Our idea was to make a house and studio complex for an artist (myself) and his family that can be easily installed on a site in the West Texas high desert. The views are relatively un-obstructed, and the house is designed to bring as much of the view inside as possible. The structure is intended to support a life both active and contemplative: reading, writing, painting, outdoor activities, socializing all have designated area. In addition, we wanted to dedicate entire exterior walls to the “function” of pure image: images drawn from a “palette” of painting fragments can be digitally printed on the metal cladding of the two solid end walls, creating startling imagistic interventions in the otherwise predominantly horizontal landscape. The house is an image in the landscape; an image inside of an image, like a small painting inset into a larger one.
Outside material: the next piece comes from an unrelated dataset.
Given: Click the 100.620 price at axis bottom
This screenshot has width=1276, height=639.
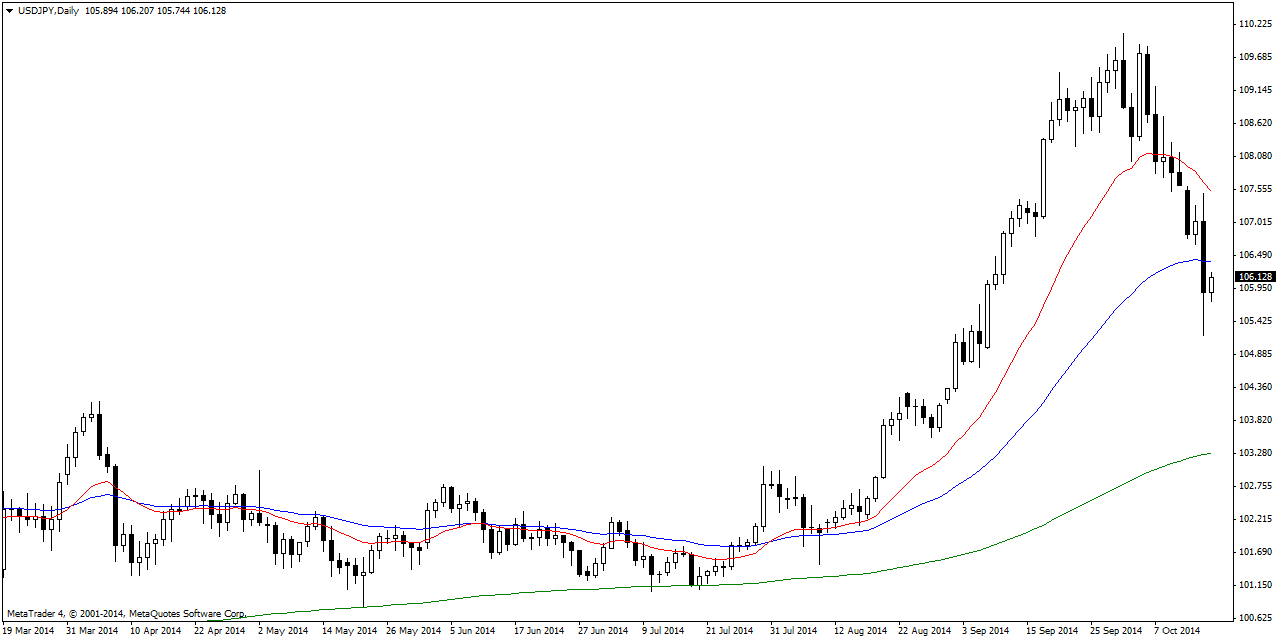Looking at the screenshot, I should (1254, 618).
The design concept began by looking at a modular element that fits inside of shipping containers, that can also be combined to create pleasingly proportioned living spaces. The basic production module size is 4’ x 8’, which can be expanded into a structural framework of 12’ x 24’. This framework can in turn be combined and multiplied to create generous living spaces: one, two, or three bedrooms, living/dining room, kitchen, study, bathrooms, covered outdoor space, or a mixture of all programs.

Ultimately, we created two basic modules that would house the basic elements of the house’s program: the “wet” areas and the “dry” areas. The basic wet module contains the kitchen, which shares a structural wall with the bathrooms and laundry. The wet modules have a spine of plumbing and electrical services that support the adjacent dry modules.

The basic house is comprised of three modules – two dry and one wet, measuring 36’ x 24’, or 846 sf. The two dry modules consist of the living/dining room, and the bedroom/study area.

The roofline of the manufactured house is equally important as the modularity. Tilting the roof upwards toward north allows for a large area of solar panels, which will generate enough energy to power the house. In addition to the solar component, a rainwater collection system will receive any rainfall, and channel it to cisterns for storage. The angled roofline allows interior ceiling heights to reach a full 11’, and the up-tilted roof overhang enhances the feeling of modernity.